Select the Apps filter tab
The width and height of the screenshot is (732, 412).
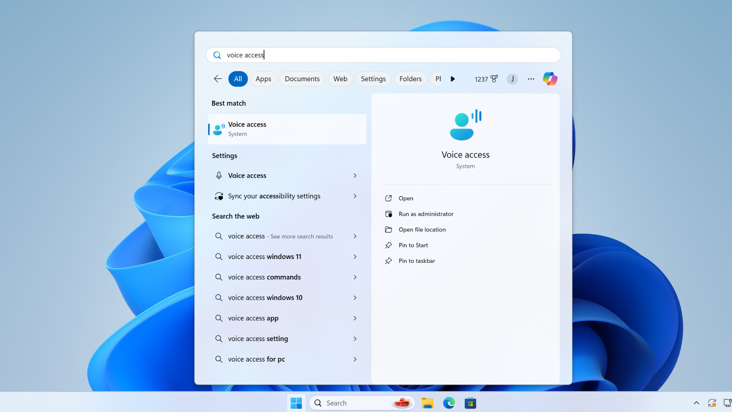click(x=263, y=79)
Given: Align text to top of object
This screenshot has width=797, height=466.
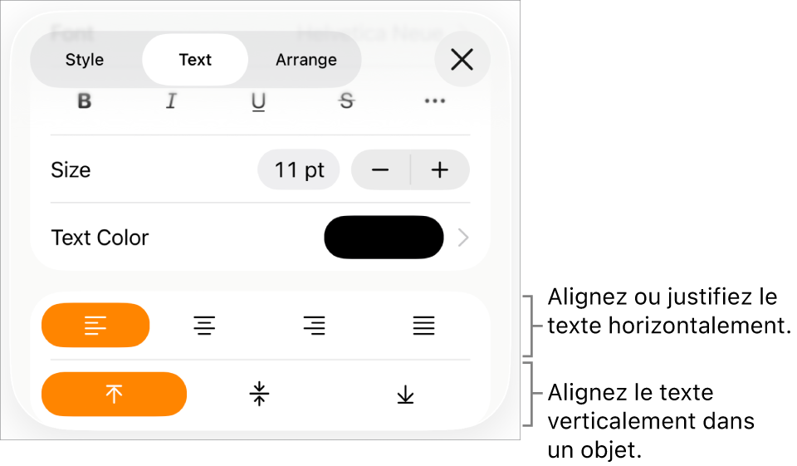Looking at the screenshot, I should 114,395.
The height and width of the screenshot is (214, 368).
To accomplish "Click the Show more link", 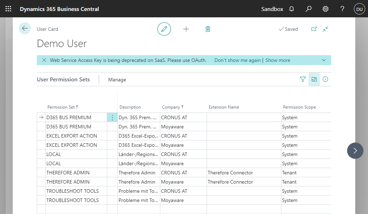I will (278, 60).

------------------------------

(What you should do) Turn the listing, from its start up to and including the line with "Looking at the screenshot, I should 114,395.", into a numbered list, skipping blank lines and leaving out the pictures.

(Problem solution)
1. Select the Apps filter tab
2. The width and height of the screenshot is (732, 412).
3. click(x=263, y=79)
4. Given: Align text to top of object
5. This screenshot has width=797, height=466.
6. Looking at the screenshot, I should 114,395.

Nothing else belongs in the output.